When autistic people do not have oral speech, they are often assumed to be incapable of any communication, to have the cognitive ability of a much younger person. The broad change needed is presumption of competence and making AAC part of everyone's plans. The small change needed is finding a way that Ashley can communicate in ways others understand. If that means we learn her language, if that means we remember that behavior is communication, if that means that she gets an AAC device, it needs to happen. (I think all these things should happen, starting all of them now.)

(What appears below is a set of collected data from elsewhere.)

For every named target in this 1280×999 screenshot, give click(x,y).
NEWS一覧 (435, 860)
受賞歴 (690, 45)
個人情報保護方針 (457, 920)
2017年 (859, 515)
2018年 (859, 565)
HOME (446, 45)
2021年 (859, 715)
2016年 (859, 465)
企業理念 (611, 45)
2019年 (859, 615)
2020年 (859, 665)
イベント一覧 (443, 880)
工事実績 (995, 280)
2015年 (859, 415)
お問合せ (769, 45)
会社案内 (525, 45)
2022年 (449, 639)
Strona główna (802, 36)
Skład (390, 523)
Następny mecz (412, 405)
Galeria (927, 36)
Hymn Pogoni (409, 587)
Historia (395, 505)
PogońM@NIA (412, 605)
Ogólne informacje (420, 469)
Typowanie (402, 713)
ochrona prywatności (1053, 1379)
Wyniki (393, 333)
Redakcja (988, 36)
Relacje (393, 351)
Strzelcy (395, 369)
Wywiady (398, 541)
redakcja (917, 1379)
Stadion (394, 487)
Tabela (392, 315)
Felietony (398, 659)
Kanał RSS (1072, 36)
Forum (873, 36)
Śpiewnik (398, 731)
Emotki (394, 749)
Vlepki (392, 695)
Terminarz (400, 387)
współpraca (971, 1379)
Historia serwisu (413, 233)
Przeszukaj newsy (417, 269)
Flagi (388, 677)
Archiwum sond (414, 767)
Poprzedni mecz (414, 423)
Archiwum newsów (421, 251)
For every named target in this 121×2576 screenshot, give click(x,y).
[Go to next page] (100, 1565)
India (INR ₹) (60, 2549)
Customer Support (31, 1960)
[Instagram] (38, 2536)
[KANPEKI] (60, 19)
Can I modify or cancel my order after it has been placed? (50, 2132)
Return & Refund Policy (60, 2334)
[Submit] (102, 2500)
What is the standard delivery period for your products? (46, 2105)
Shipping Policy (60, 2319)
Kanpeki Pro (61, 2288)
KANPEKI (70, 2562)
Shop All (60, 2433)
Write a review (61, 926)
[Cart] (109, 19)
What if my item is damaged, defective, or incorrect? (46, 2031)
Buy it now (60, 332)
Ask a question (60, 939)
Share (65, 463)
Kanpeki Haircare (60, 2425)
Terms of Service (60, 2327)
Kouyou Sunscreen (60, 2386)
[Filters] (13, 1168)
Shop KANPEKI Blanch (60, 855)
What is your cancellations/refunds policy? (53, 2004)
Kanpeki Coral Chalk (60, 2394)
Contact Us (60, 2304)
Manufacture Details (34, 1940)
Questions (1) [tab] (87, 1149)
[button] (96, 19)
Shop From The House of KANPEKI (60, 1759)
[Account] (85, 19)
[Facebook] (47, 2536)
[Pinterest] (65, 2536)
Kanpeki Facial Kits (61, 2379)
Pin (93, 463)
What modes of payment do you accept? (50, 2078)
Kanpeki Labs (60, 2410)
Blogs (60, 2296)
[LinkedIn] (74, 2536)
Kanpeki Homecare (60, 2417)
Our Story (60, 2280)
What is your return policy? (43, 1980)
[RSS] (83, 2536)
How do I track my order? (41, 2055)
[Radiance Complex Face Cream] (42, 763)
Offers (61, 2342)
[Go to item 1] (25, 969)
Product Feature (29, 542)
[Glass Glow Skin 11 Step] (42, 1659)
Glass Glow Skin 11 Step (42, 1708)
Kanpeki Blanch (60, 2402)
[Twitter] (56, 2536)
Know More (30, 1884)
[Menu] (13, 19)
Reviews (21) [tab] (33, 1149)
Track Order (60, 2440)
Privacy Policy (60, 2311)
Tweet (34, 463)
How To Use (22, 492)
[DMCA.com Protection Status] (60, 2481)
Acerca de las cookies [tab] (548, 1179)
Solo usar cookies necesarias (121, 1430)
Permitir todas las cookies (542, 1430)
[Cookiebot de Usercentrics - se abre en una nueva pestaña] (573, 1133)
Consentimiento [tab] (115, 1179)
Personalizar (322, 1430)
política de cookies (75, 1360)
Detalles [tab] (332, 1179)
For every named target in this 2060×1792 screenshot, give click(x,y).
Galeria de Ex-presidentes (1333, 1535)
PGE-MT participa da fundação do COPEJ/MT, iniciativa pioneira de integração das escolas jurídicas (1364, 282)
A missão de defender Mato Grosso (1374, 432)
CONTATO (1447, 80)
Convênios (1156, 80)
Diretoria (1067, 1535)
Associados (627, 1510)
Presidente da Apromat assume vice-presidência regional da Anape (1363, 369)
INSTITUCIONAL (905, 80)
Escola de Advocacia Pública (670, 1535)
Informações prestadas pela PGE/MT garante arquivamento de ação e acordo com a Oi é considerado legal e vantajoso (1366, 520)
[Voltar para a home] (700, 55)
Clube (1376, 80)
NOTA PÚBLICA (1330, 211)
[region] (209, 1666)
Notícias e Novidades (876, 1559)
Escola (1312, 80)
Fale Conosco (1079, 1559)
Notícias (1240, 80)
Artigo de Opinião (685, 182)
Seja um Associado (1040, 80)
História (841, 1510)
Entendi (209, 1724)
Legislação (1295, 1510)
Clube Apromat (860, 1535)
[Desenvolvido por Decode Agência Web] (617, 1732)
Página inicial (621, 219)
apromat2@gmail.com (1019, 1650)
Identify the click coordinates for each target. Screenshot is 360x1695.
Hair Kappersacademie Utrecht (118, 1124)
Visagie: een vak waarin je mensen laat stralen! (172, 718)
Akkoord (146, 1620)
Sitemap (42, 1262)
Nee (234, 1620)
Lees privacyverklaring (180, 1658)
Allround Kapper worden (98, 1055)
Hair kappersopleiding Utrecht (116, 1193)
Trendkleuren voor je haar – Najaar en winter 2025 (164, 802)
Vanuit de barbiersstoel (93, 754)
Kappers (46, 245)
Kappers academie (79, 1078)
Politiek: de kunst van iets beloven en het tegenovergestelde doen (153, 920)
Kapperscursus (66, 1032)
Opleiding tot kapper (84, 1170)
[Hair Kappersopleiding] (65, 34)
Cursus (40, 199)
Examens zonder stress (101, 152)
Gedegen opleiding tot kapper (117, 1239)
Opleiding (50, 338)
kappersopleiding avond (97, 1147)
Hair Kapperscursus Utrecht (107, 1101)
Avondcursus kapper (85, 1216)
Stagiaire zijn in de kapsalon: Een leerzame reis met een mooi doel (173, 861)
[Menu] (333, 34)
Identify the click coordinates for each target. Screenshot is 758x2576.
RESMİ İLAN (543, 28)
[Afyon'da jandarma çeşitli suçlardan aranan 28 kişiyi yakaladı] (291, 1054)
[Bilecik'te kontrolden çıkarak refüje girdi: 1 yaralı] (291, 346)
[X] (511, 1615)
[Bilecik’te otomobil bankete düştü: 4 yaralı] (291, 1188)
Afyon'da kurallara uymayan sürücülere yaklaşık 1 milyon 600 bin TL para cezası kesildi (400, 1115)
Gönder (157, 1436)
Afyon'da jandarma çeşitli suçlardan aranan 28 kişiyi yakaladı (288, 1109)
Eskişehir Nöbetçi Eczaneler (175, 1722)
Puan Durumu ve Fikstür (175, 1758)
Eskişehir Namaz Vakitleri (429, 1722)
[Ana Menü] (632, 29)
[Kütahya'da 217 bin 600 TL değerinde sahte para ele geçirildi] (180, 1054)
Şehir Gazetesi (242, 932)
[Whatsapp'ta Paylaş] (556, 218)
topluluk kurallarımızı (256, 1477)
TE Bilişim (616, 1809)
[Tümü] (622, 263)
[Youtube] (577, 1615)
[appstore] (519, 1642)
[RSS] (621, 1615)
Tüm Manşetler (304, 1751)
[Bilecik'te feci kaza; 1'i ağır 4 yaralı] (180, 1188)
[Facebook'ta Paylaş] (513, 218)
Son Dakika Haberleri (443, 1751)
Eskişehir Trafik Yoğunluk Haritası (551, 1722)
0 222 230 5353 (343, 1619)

When incompetence is presumed, rights are lost. Ashley is 22, but she is not allowed to choose who she lives with because she is considered a minor. Her guardians can make those decisions for her. Legally speaking, abuse by a guardian seems to follow similar paths to child abuse by a parent, so that needs reforming too. On the broader scale, it needs to be easier for anyone in any abusive relationship to get out, even and perhaps especially when the abuser is a guardian or is being protected by the guardian. In Ashley's case, she needs to be protected from the people who abused her and those who allowed it. Remember, it is likely that she was also neglected before her case came to light. There are so few pictures of her smiling and happy before, which is, at the least, a sign of problematic attitudes towards her.
In the big picture, the alternative to living with parents is often assumed to be an institution, a residential placement, a group home. (Different names, different trappings, similar ideas.) Incompetence is assumed, control is everywhere. This needs to change. There need to be more options than parents who may be abusive and residential placements that are designed to be manipulative and controlling by their very nature. In the smaller picture, Amy Sequenzia lives with a friend. In the small picture, living with an employer who is also a friend is what Jenny wanted. In the smaller picture, Ashley should be allowed this sort of option- living with a friend who cares, who will presume competence. In the bigger picture, that sort of thing should be on the list of options that everyone hears about.
For Ashley, the smaller picture things, the things specific to her case, have to happen. For those like her, we need to change the big picture. The ideas that make this sort of abuse seem justified or make people think of these as isolated incidents need to change. No one else should have to go through what Ashley is going through. 
These aren't rare and isolated incidents. They should be, but we can't treat them as such until they are.
This is about Ashley, and this is about everyone like her, and it is about everyone who could be like her.

1 comment:

  1. I hope we can make a difference for Ashley and everyone like her. Access to AAC or sign language, advocates who believe in her abilities, strengths, and comprehension. Thank you for sharing her story and what she and so many still don't get access to.